Some of the lines below need repeating. Reproduce exactly those between the lines holding "Click the third gray window control dot" and "The width and", inclusive.

Start of Information supplied

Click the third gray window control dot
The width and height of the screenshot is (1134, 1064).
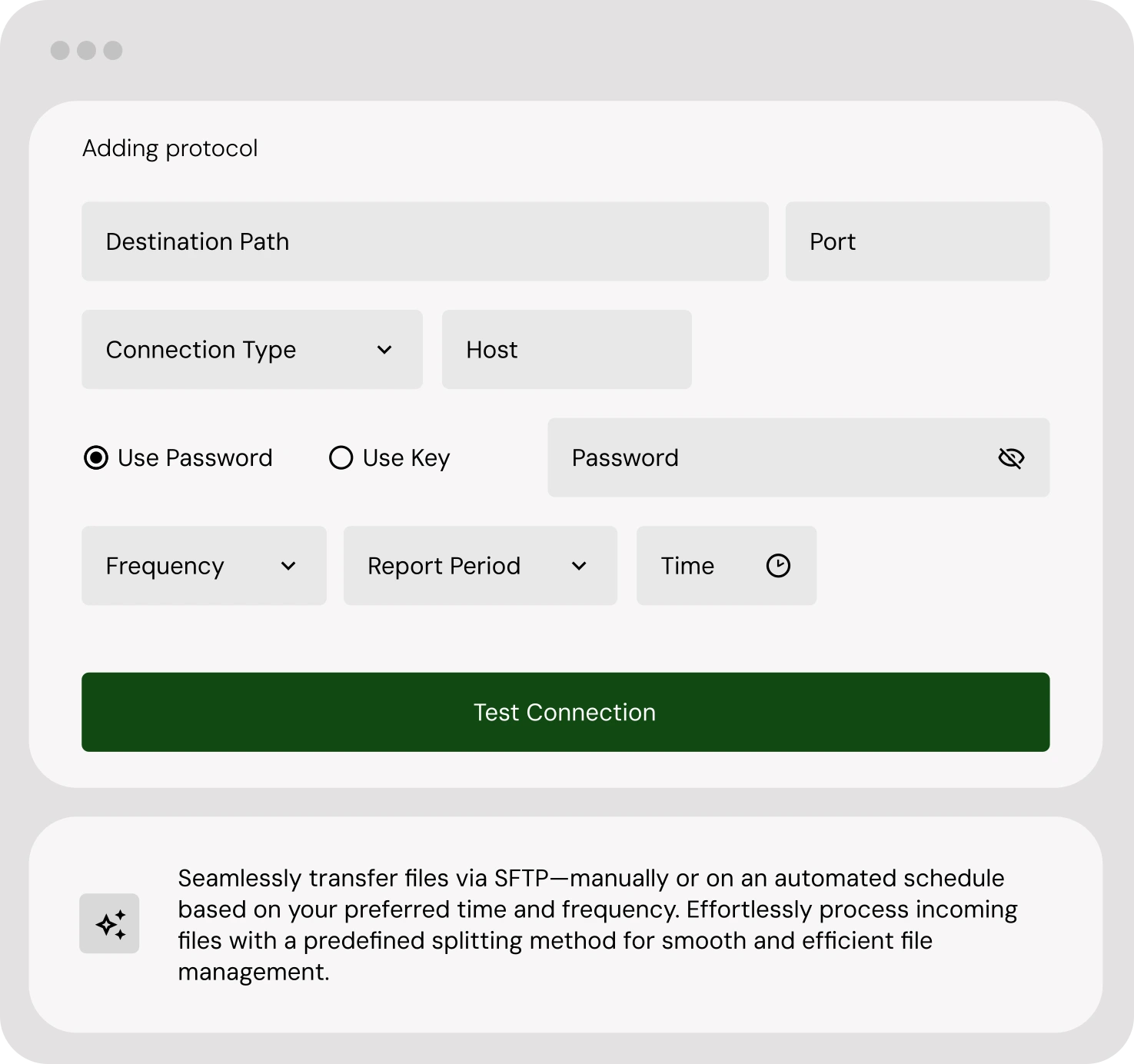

End of Information supplied
Start of Information supplied

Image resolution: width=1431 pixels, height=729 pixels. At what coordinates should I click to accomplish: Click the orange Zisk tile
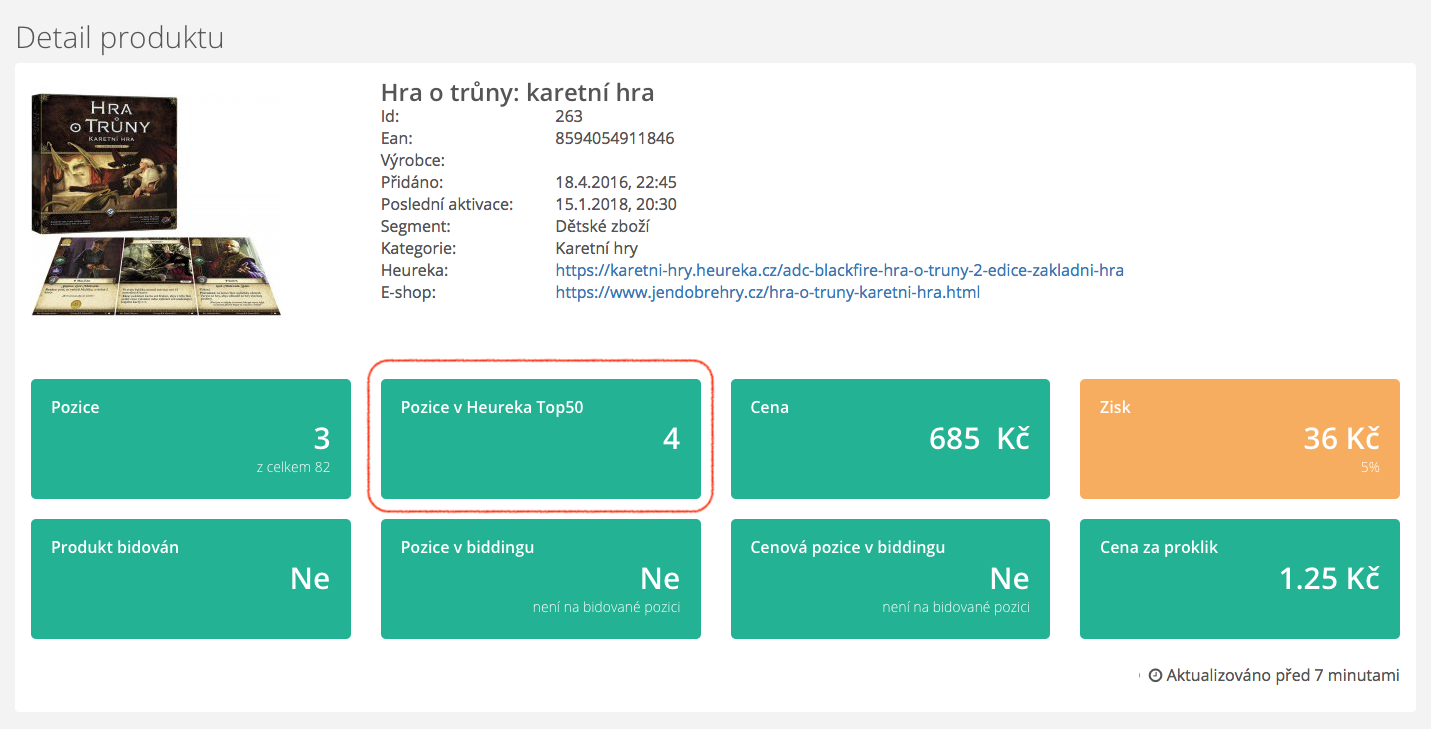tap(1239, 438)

End of Information supplied
Start of Information supplied

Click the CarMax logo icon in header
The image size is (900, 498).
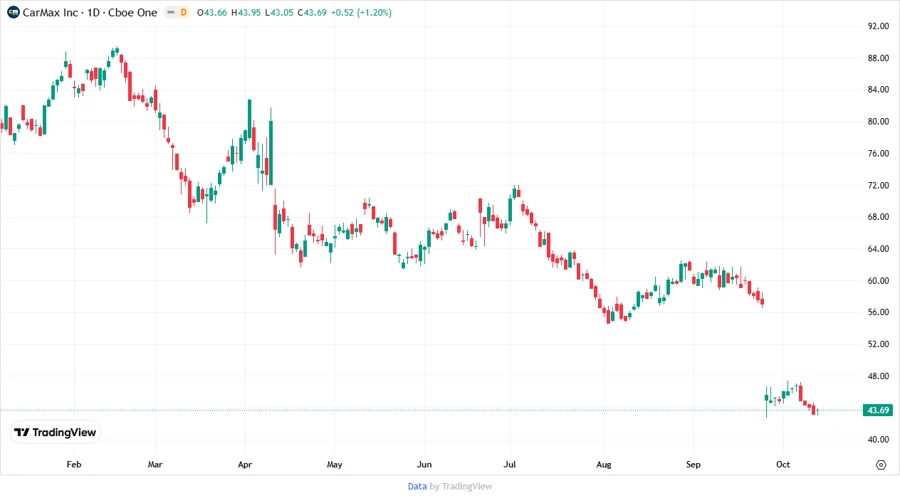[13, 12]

End of Information supplied

Completed exercise:
Click the third gray window control dot
The width and height of the screenshot is (1134, 1064).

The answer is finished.